=== THE TASK ===
Output, word for word, the portion of the RepoDigest project description that opens with the words containing "RepoDigest - Enhanced" and closes with "functionality and purpose.".

SOURCE DOCUMENT Block Start

RepoDigest - Enhanced Repository Analyzer

Inspiration

One of teammates, was a new software dev intern. On his first day he was given a github repository owned by the company that was complex and was gigantic in size. He struggled to read and understand every file and its code structure as well as the functions classes the company used for its tech stack.

What it does

The repo digest is a web app that allows a developer to insert a github repository link. Once inserted and when the user clicks "Analyze Repository". The web application analyzes files, commit history, functions, classes, subclasses, and imports. The web application will also go through line by line of code to analyze and summarize the general idea of the code, functionality and purpose.

How we built it

We used python for the entire project as well as different libraries such as streamlit, FastAPI, uvicorn, pydantic, requests, pydriller, and markdown. We also utilized AI to help better understand each library.

SOURCE DOCUMENT Block End
MATERIAL SUPPLIED Block Start

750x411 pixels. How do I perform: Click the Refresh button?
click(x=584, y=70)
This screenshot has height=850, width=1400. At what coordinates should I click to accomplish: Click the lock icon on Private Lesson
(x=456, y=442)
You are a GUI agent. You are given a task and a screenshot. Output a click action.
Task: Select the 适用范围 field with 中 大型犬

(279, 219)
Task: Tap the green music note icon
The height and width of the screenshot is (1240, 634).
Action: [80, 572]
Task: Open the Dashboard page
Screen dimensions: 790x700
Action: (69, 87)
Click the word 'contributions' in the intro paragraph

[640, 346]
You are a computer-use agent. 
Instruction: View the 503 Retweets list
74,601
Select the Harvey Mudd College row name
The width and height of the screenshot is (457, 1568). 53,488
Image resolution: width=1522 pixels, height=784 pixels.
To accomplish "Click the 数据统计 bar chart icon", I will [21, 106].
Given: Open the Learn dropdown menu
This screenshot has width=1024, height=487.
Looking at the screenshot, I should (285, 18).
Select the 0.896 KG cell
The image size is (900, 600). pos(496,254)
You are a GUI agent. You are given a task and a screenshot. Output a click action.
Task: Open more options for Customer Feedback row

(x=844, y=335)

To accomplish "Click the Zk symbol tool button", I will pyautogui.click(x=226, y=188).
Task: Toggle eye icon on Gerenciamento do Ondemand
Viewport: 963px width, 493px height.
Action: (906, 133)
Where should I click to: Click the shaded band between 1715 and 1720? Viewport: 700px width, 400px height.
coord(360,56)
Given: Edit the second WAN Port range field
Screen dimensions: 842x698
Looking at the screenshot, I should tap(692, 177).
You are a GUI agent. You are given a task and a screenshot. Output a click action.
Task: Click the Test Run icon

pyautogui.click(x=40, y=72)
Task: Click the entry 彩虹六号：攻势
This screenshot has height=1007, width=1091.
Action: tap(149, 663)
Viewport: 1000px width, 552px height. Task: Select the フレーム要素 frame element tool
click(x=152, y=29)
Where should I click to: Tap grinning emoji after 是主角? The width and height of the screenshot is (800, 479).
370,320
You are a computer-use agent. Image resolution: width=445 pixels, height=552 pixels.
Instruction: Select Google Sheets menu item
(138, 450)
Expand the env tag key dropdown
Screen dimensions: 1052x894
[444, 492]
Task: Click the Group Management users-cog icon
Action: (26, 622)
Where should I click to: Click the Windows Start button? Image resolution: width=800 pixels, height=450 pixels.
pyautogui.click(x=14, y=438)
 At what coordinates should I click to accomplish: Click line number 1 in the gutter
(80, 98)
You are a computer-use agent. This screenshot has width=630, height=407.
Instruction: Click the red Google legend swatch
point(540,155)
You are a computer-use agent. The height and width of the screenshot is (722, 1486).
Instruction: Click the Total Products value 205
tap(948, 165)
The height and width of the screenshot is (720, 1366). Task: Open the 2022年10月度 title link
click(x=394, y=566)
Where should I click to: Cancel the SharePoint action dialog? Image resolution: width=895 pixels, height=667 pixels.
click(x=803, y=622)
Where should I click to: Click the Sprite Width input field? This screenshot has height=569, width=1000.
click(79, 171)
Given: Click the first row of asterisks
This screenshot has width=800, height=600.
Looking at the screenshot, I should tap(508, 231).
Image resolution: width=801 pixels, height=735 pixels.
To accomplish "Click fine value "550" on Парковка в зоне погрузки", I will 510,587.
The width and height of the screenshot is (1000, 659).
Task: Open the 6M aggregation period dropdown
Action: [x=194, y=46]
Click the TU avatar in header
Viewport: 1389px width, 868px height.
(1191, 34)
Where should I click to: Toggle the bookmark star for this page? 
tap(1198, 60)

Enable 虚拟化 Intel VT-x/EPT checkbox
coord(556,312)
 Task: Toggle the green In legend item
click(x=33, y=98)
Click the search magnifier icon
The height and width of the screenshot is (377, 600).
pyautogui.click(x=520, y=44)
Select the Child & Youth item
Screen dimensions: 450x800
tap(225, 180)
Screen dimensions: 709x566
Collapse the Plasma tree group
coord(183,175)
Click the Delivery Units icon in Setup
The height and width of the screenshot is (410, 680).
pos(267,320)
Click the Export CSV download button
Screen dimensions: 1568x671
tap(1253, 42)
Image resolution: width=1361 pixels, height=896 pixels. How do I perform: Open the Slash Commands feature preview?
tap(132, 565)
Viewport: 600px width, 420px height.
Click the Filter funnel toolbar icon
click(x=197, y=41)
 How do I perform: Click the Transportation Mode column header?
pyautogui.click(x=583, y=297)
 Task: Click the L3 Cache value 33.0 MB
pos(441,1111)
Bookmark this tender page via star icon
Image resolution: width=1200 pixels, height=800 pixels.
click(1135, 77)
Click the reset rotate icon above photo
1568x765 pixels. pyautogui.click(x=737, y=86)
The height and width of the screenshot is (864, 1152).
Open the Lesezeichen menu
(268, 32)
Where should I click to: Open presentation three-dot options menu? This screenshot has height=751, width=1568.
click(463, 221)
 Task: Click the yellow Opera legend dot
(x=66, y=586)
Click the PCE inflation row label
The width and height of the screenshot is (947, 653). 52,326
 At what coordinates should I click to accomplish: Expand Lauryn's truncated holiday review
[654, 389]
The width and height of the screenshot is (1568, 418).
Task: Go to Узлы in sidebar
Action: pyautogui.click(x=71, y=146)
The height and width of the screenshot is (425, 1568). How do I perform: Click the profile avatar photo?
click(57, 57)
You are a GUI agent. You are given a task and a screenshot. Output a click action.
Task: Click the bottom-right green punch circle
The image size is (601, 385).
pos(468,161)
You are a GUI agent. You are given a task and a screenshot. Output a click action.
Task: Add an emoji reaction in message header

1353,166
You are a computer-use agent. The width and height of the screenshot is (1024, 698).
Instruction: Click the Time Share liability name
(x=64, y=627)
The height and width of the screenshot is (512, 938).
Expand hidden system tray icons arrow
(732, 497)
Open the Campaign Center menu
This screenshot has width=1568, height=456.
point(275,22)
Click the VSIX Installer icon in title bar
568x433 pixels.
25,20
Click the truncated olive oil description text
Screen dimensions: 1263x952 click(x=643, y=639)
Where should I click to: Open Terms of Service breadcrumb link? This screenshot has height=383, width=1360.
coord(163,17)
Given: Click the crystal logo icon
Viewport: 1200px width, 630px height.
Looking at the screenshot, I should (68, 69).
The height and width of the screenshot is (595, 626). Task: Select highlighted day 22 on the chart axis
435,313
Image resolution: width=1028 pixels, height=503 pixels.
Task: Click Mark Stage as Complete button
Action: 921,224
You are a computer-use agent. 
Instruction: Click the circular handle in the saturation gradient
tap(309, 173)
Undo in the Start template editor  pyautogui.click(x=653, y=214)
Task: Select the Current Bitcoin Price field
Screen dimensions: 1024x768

MATERIAL SUPPLIED Block End

=== TASK RESULT ===
RepoDigest - Enhanced Repository Analyzer

Inspiration

One of teammates, was a new software dev intern. On his first day he was given a github repository owned by the company that was complex and was gigantic in size. He struggled to read and understand every file and its code structure as well as the functions classes the company used for its tech stack.

What it does

The repo digest is a web app that allows a developer to insert a github repository link. Once inserted and when the user clicks "Analyze Repository". The web application analyzes files, commit history, functions, classes, subclasses, and imports. The web application will also go through line by line of code to analyze and summarize the general idea of the code, functionality and purpose.